-- Opening Marker --
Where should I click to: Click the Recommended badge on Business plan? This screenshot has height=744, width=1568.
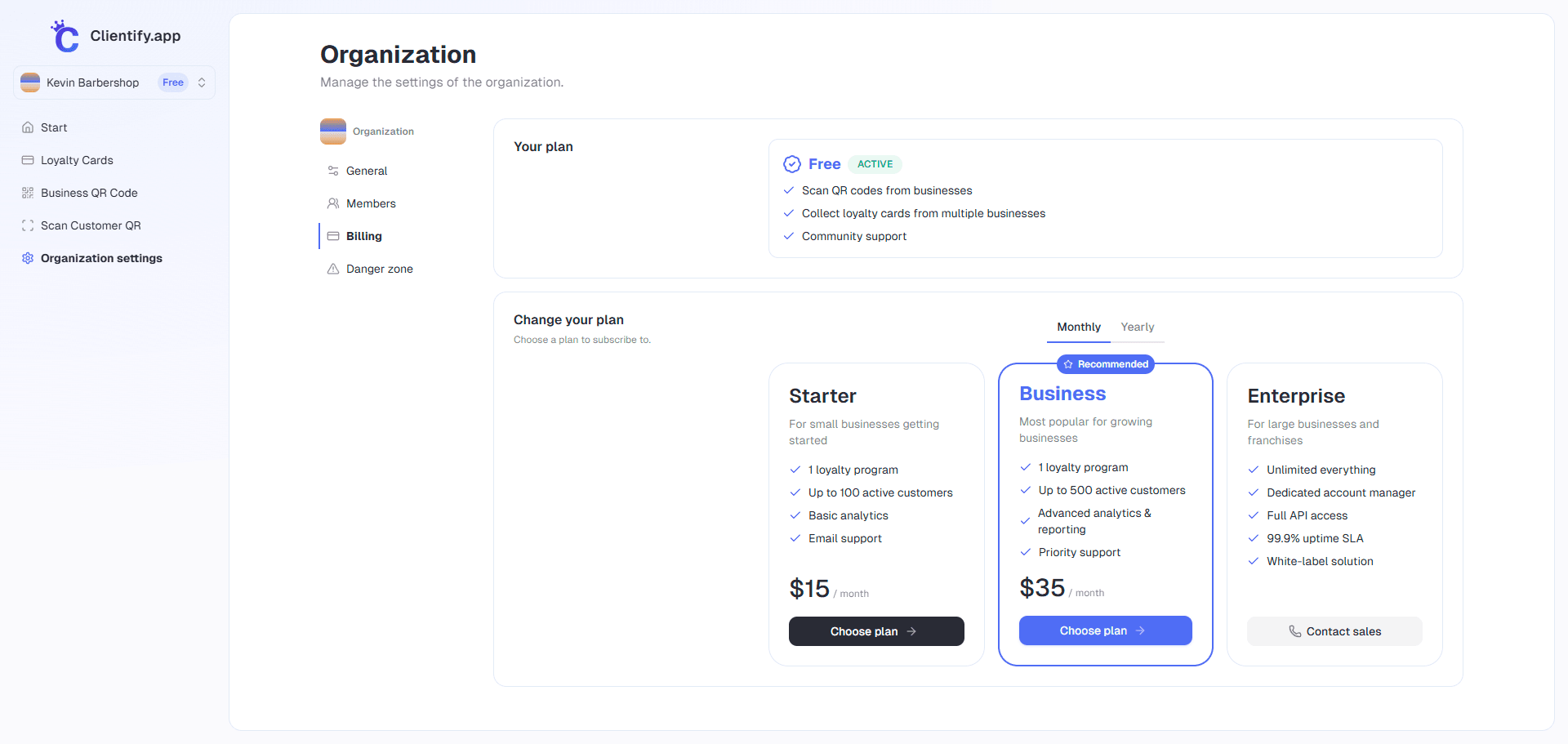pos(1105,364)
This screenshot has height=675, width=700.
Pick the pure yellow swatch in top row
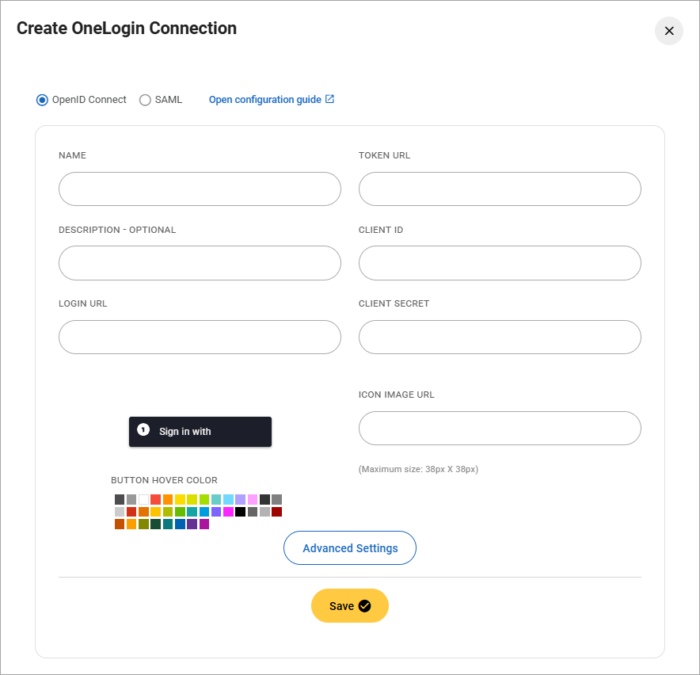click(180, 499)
-- Closing Marker --
> **Assignment**
Give back the records above exactly. Pictures stay out.

> **Answer for this exercise**
Where should I click to: Click the Recommended badge on Business plan? This screenshot has height=744, width=1568.
pos(1105,364)
This screenshot has height=675, width=700.
Pick the pure yellow swatch in top row
click(180, 499)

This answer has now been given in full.